As individuals try to manage medical information and understand their conditions, many typically turn to Google or WebMD — neither of which does much to verify or provide the latest information. But Roon plans to change this with a medical education platform for vetted information, sourced strictly from doctors, patients, and caregivers.
By curating the data it makes available around individual conditions, Roon is meant to reassure patients and caregivers that it’s accurate and well sourced.
“We do pay lip service to caregivers, but there’s so much more that can and should be done to recognize the important role they play in managing health,” said Roon co-founder Rohan Ramakrishna, who previously worked as a neurosurgeon. “And so when we build this medical canon of information, we take that all into account, so that we can meet the unique needs of both patients and caregivers within any individual condition.”
Along with Ramakrishna are Pinterest’s former heads of marketing, Vikram Bhaskaran, and partner engineering, Arun Ranganathan. They entered the health tech space with Roon, hoping to reinvent what it means to receive medical information after working as caregivers themselves.
Bhaskaran and Ranganathan realized it was unnecessarily difficult to look up information about their loved ones’ conditions. After connecting on the idea with Ramakrishna, Roon was born.
“There’s so much medical misinformation…in 2022, it’s crazy that patients don’t have anywhere to go to answer questions,” Bhaskaran told TechCrunch in an interview.

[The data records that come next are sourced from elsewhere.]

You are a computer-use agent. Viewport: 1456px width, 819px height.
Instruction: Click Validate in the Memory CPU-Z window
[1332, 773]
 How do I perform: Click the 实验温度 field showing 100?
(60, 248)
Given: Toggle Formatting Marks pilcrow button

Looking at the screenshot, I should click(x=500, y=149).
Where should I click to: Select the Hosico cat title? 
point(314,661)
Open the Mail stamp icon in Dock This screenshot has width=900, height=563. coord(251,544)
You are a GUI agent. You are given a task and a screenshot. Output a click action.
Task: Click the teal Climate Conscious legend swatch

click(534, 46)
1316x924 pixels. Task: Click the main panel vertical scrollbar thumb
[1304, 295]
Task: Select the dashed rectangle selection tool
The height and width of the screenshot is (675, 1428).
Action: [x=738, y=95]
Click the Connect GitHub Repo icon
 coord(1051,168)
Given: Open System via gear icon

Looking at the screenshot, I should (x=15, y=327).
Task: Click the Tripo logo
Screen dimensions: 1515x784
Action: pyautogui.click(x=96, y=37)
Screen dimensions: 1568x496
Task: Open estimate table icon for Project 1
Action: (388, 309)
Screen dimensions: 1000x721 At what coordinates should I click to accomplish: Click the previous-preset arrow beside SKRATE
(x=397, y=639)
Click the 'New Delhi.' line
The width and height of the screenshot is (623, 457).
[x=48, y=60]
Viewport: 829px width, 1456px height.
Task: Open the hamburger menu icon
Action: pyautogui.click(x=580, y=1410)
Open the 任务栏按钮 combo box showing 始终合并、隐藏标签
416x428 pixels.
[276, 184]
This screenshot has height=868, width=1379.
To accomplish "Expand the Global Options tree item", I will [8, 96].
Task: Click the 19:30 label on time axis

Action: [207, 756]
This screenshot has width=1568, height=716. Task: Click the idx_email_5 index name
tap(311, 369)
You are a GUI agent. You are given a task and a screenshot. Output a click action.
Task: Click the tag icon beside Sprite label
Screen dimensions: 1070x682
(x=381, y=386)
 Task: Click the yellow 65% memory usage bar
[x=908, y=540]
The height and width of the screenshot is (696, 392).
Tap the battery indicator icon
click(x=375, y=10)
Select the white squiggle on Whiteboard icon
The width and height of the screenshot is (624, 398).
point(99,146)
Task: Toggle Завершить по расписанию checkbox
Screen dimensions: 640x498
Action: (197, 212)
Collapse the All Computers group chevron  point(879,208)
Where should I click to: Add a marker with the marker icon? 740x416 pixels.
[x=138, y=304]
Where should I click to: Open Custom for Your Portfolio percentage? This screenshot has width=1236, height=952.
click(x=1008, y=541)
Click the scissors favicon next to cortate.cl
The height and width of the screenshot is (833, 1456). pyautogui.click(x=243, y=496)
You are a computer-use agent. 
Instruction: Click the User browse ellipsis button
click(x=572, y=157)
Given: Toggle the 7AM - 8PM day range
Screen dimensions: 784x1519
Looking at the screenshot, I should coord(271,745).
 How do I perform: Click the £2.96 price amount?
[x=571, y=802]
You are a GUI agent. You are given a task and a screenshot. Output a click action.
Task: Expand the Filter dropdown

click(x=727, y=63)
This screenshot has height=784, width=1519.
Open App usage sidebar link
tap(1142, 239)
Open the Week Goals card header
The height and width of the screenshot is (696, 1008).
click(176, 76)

The company claims to be “humanizing medicine” for people who have questions but don’t have a place to turn to.
Roon is meant to provide what they consider “medically vetted” information to caregivers and patients about grave medical conditions. To begin with, they are only providing information related to glioblastomas, a type of brain tumor, and have 200 active users. The company hopes to expand to include dementia, pediatric cancers, and ALS.
“Everything we build starts with actually finding the experts in a condition and really enabling them to create content that is suited for patients and caregivers,” Bhaskaran said.
Someone using the platform is given a medical starter kit — organized information to provide a general understanding of the condition; then they can ask specific questions if it wasn’t already answered on the platform’s FAQ.
Although the company claims there is little to no competition, obviously anyone can still do a simple Google search and receive information (although it may not be as concise) or turn to WebMD (which aggregates and summarizes information). One thing the founders also emphasized to TechCrunch was that doctors typically spend time answering the basic questions and not delving fully into the condition — though for the patient and caregiver their doctor can still be a source of information.
For a deeper look at a given condition, patients and caregivers may want to hear directly from today’s specialists, as well as others who can share their experience firsthand. That’s the curated content Roon hopes to make available.
Despite being a little over a year old, the company has garnered support in the form of a $7.5 million seed round led by Firstmark, TMV and Sequoia, with participation from SV Angel, Maverson and M13. The company also secured 11 angel investors and four advisors.
For now the company says they are being “a little bit vague on where we’re heading because we’ve had some big insights about how we take this, but all pieces of it will get better.” However, the founders told TechCrunch this round’s funds will be used to expand their team and begin implementing more condition information.
“There’s all this time, energy and money being spent on making shopping easier,” Ramakrishna said. “What if we could spend that same amount of energy and ingenuity in making the experience of health so much better?”